-- Ваши задания --
a: Ответьте по тексту для чтения на три вопроса:
(i) Через сколько дней, по словам бурята, будет молодая луна?
(ii) В каком дацане бурята ждут торжества первой осенней луны?
(iii) Что рассказчик навел на бурята, требуя остановиться?
b: Переведите на английский предложение из текста для чтения: «Бурят замешкался, остановил лошадь и боязливо подъехал к нам.»
c: Объясните по тексту для чтения, почему объяснения бурята не удовлетворили рассказчика.

-- Текст для чтения --
+===+
Типичный ландшафт Южного Забайкалья.

 

Надо сказать, что эти объяснения меня не удовлетворили. Я прекрасно понимал, что нам достаточно сделать одну небольшую ошибку, – и весь, столь точно начерченный план окажется миражом. Я просил Лариона передать молодому буряту, что мы боимся заблудиться, что наши кони устали и мы просим его провести нас до начала той дороги, которая ведет на Ямаровку. Но бурят возражал. Он говорил, что через три дня будет молодая луна, что у него в дацане молодую луну будут встречать шествием в страшных масках, изгоняющих злых духов из человека, что он обязательно должен быть там и что он лучше еще раз повторит свой рассказ.

– Итак, слушайте, – говорил он, – вы спускаетесь с той горы, вот в эту падушку налево, там будет…

Но я не дал ему договорить – прервал его и просил Лариона уже более настойчиво сказать ему, что мы измучились, что мы не знаем здешних примет, что нам самим дороги не найти и что он должен ехать с нами. Ведь к вечеру он нас приведет к большой колесной дороге и мы сможем его отпустить.

Бурят не соглашался; он долго рассказывал казаку о тех торжествах первой осенней луны, которые ждут его в Гусиноозерском дацане. Он говорил о том, что не может потерять дня, и, вдруг оборвав разговор, круто повернул лошадь, рассчитывая быстро скрыться в чаще леса.

Заметив этот маневр, я потребовал, чтобы он остановился. Это не подействовало. Тогда я решился на шаг, который мне сейчас самому кажется совершенно непонятным. Я выхватил револьвер, из которого, сознаюсь, никогда в жизни не стрелял, навел его на бурята и сказал строгим голосом Лариону: «Передай ему, чтобы он немедленно остановился; он должен показать нам дорогу!»

Бурят замешкался, остановил лошадь и боязливо подъехал к нам.

И мы поехали вместе. Бурят впереди, косо, с недоверием озираясь на нас. За ним я с револьвером в руке, то опуская руку, то как‑то нелепо размахивая ею, как бы для устрашения каких‑то неведомых врагов.
+===+
-- Фрагмент набора данных --
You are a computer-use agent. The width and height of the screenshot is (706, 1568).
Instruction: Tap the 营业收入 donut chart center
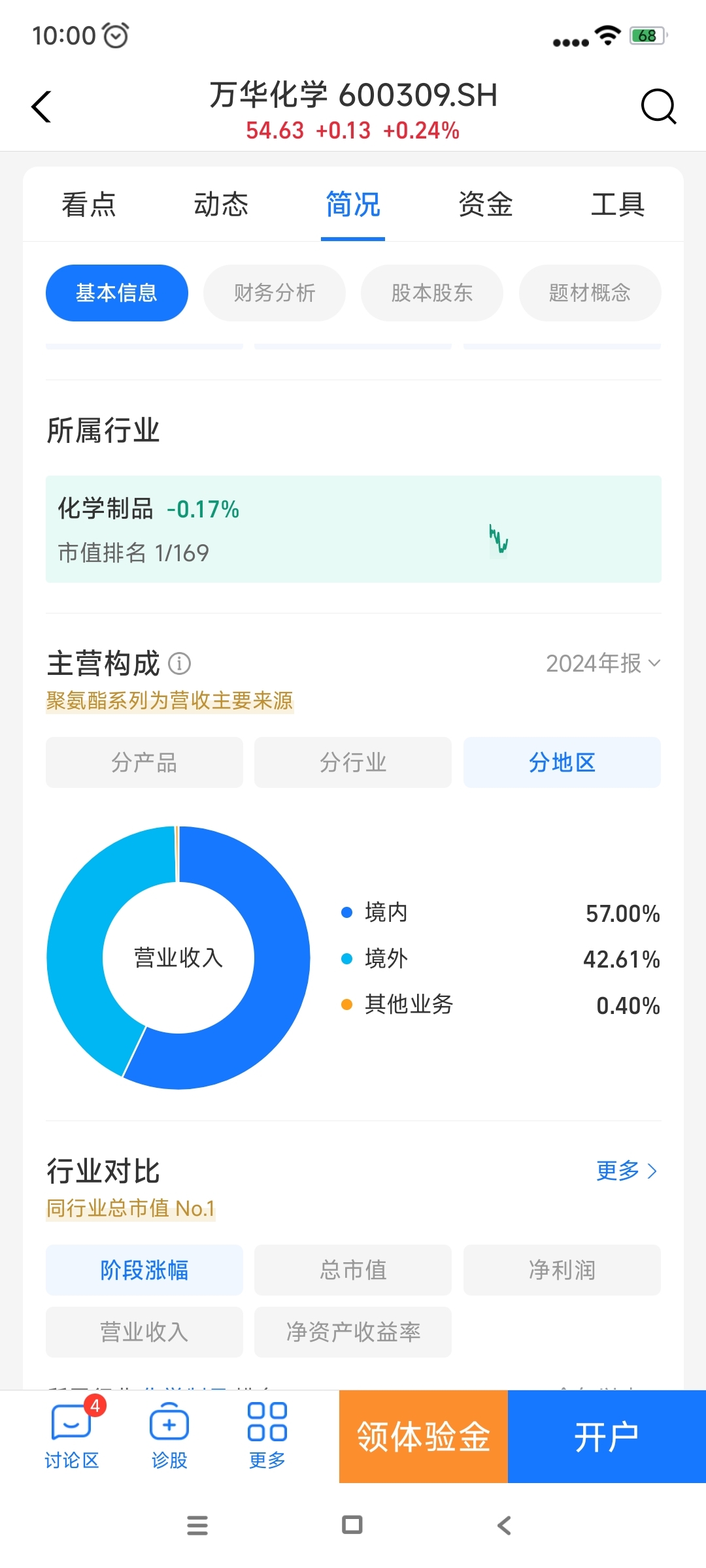click(178, 958)
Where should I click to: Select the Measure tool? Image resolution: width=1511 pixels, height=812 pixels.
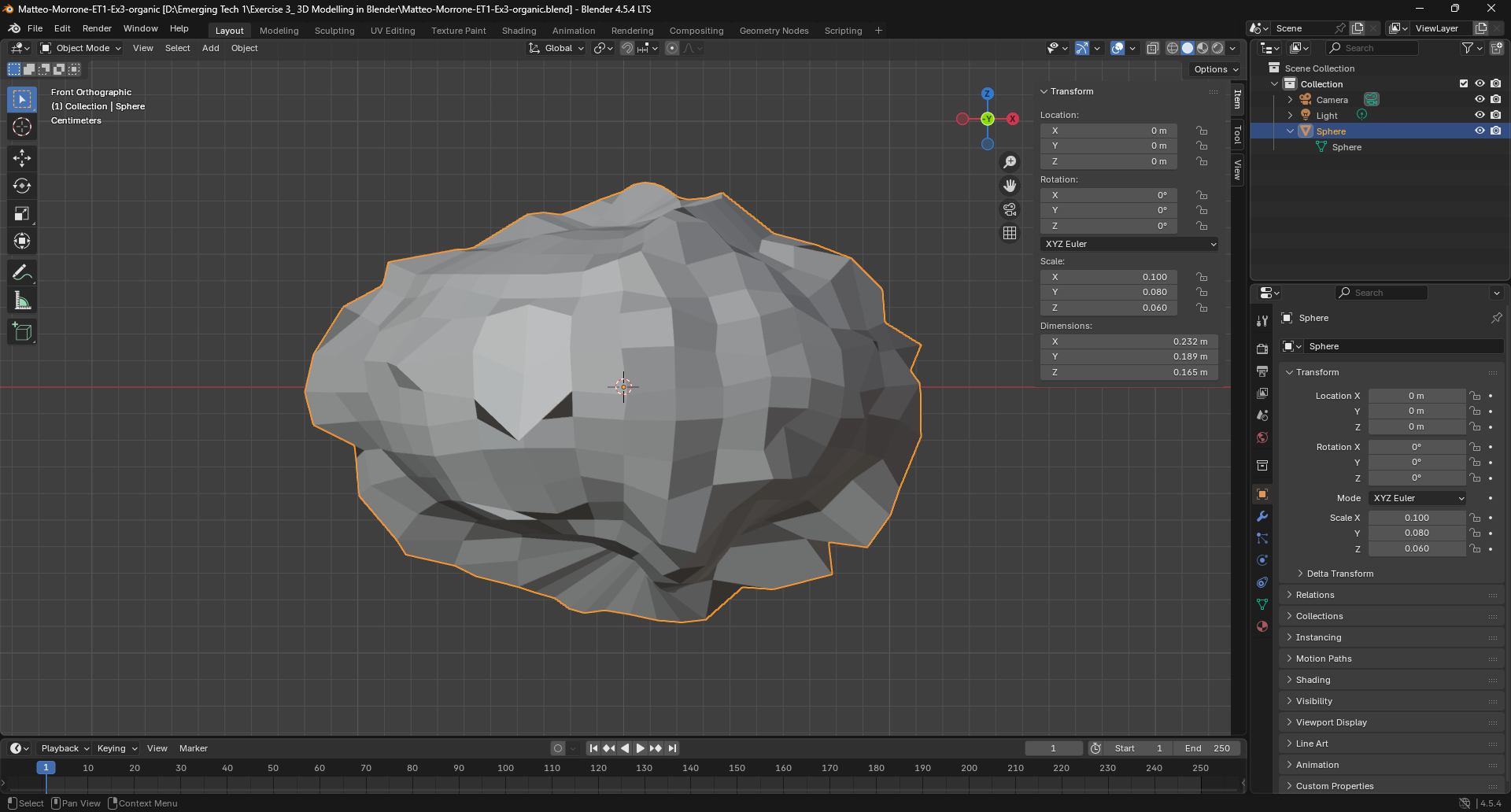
+===+
-- Ответы к заданиям --
a:
(i) Через три дня.
(ii) В Гусиноозерском дацане.
(iii) Револьвер.

b: The Buryat hesitated, stopped his horse, and timidly rode up to us.

c: Рассказчик понимал, что достаточно сделать одну небольшую ошибку, и весь точно начерченный план окажется миражом.